====== Sağlanan Alıntı ======
Video Oyun Türleri: Hack and Slash
Son günlerde Blizzard’ın Diablo Immortal duyurusuyla ortalığı birbirine katan bir türü ele almak istedim bu sefer. Genellikle “Action RPG” başlığı altında ele alınan, eskilerin Hack and Slash, yenilerin ise Dungeon Crawler dediği oyun türü. Günümüzde koyun olmadığı yerdeki keçi misali, türün ilk örneği Diablo’ymuş gibi bir algı var. Ama aslında hack and slash en eski oyun türlerinden biridir.
Gerçek şu ki 1980 ve 90’larda, senede bir kaç iyi örneğini gördüğümüz bir tür olan hack and slashler, ne hikmetse 1996’da yayınlanan Diablo sonrasında -bu popülarite karşısında artması beklenecekken- azaldı. Kimine göre bunun sebebi Blizzard’ın çıtayı fazlasıyla yükseltmesiydi. Kimine göre ise Blizzard’ın arkasındaki medya desteğinin girdikleri her türe (örneğin RTS, MMO ve kart oyunları) Blizzard damgası vurması ve sanki türün tek hakimi onlarmış gibi bir profil çizmesiydi.
Büyük ihtimalle her iki sebebin birleşiminden dolayı, yazarlarımızdan Serkan Özay‘ın da dediği gibi Blizzard “tür kurutan” bir geliştiriciydi. Hack and slash’ler de bundan payını aldıysa da, bugün indie furyası sağ olsun artık yeniden bolca gördüğümüz bir tür. Gelin bu türün köklenlerine inelim.
Not: Özellikle Hack and slash terimini kullanmamın sebebi, “Action RPG” tanımının bazı FPS ve TPS’leri de kapsayan geniş bir tanım olması ve “dungon crawler” teriminin aynı zamanda bazı klasik RPG ve rogue-like‘ları da kapsaması. Bu yazıda spesifik olarak değineceğim oyunlar yukarıdan ya da izometrik açıdan görünen oyunlar. Zira diğer perspektiflerde platformlardan zıplama, nişan alma gibi daha ziyade diğer türlere giren öğeler mevcut. Ayrıca bazı noktalarda aksiyon-macera olarak anılan oyunlara girdiğimi görebilirsiniz. Aşağıda yazdığım gibi iki tür arasındaki fark çok da net değil ve bazı dönemlerde tür o yöne evrilmiş.
====== Gösterilen Veriler ======
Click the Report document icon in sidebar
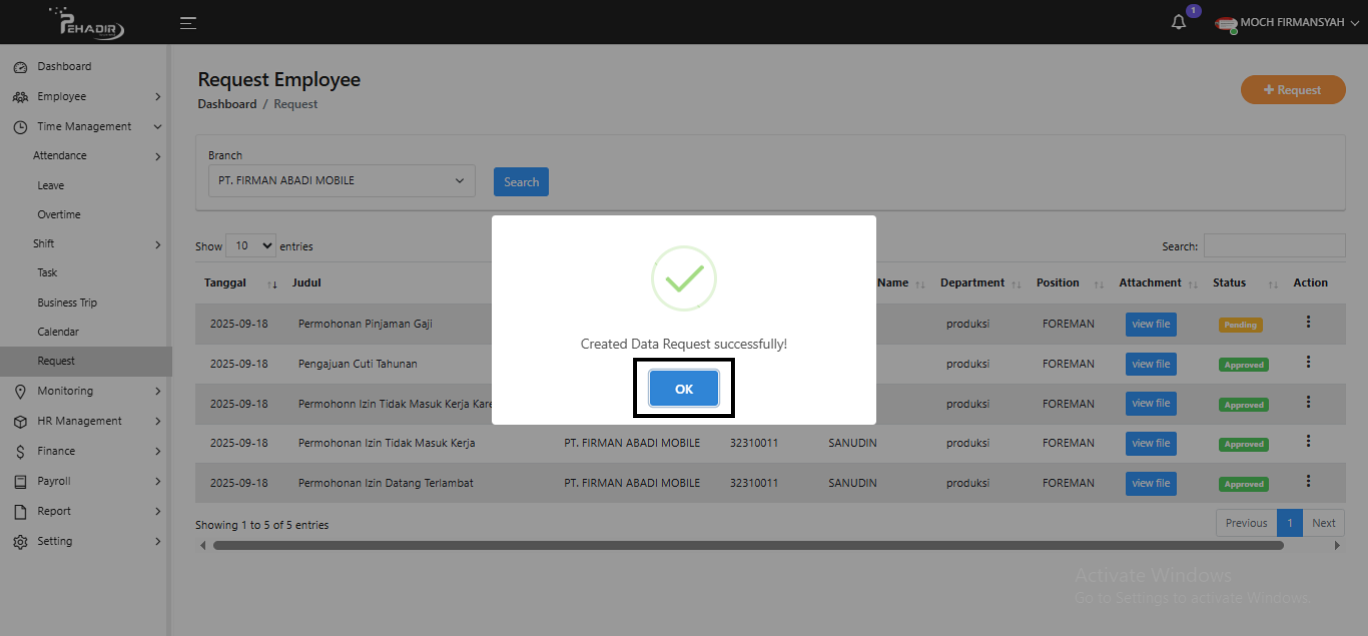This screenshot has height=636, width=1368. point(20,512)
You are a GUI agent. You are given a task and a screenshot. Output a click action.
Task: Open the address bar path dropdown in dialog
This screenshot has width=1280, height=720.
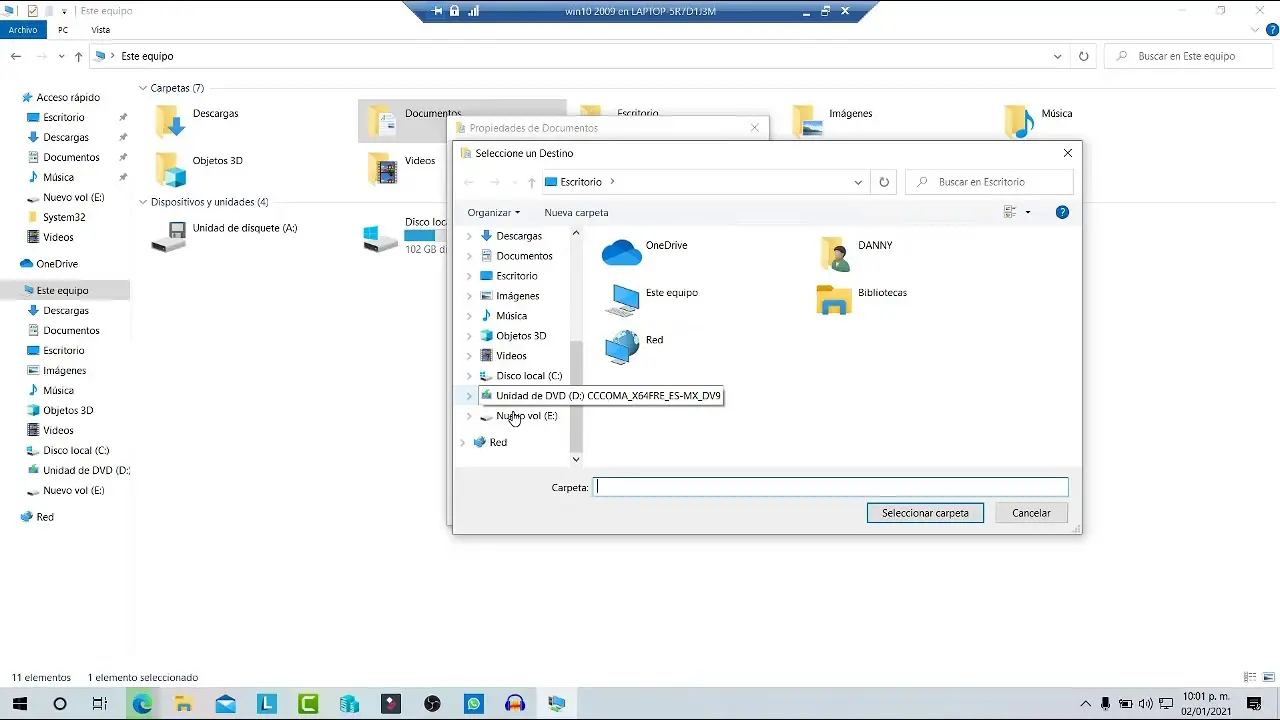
======
====== Gösterilen Veriler ======
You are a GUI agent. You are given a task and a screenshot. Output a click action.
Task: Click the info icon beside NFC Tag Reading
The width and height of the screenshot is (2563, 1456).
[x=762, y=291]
======
=== Çözülecek Problemler ===
1 - Satırlarda "Click the Report document icon in sidebar" ifadesini içeren satırdan "This screenshot has width=1280, height=720." ifadesini içeren satıra kadar, iki uç da dahil olmak üzere, boş olanları atlayarak numaralı bir listeye aktar. Resimleri yanıta katma.
2 - Hack and slash türünü anlatan yazıyı kaldığı yerden devam ettir.

=== Yanıt Olarak ===
1 -
1. Click the Report document icon in sidebar
2. This screenshot has height=636, width=1368. point(20,512)
3. You are a GUI agent. You are given a task and a screenshot. Output a click action.
4. Task: Open the address bar path dropdown in dialog
5. This screenshot has width=1280, height=720.

2 -
Temple of Apshai – 1979
Pek çok oyun türü gibi hack and slash’lerin kökeni de 70’lerin sonu ve 80’lerin başına uzanır. 70’li yıllarda yukarıdan görünüşle gerek gerçek zamanlı, gerekse tur bazlı pek çok oyun denemesi yapılmıştı ve pek çok türün temelleri bu oyunlarla atıldı. Berserk (1980), Rogue (1980), Castle Wolfenstein (1981) gibi her biri bir tür babası olan oyunlar gibi Temple of Apshai de bilinen ilk RPG oyunu idi ve gerçek zamanlıydı. Bu yüzden de hem klasik, hem de aksiyon-RPG’lerin atası kabul edilir. Dungeons and Dragons temelli oyunda, bugün hala aksiyon-RPG’lerdeki pek çok özellik vardı. Geliştirilebilir karakter, düşmanlarla dolu zindanlar ve sandıklardan toplanan büyü ve silahlar.
Elbette dönemin teknolojik şartları günümüzde çekici görünmese de Apshai o yıllarda dikkat çekmeyi başardı ve derhal iki türe yol açtı. Biri Advanced Dungeons & Dragons gibi daha klasik RPG’ler, diğeri de Sword of Fargoal ve The Tower of Druaga gibi hack and slash’ler.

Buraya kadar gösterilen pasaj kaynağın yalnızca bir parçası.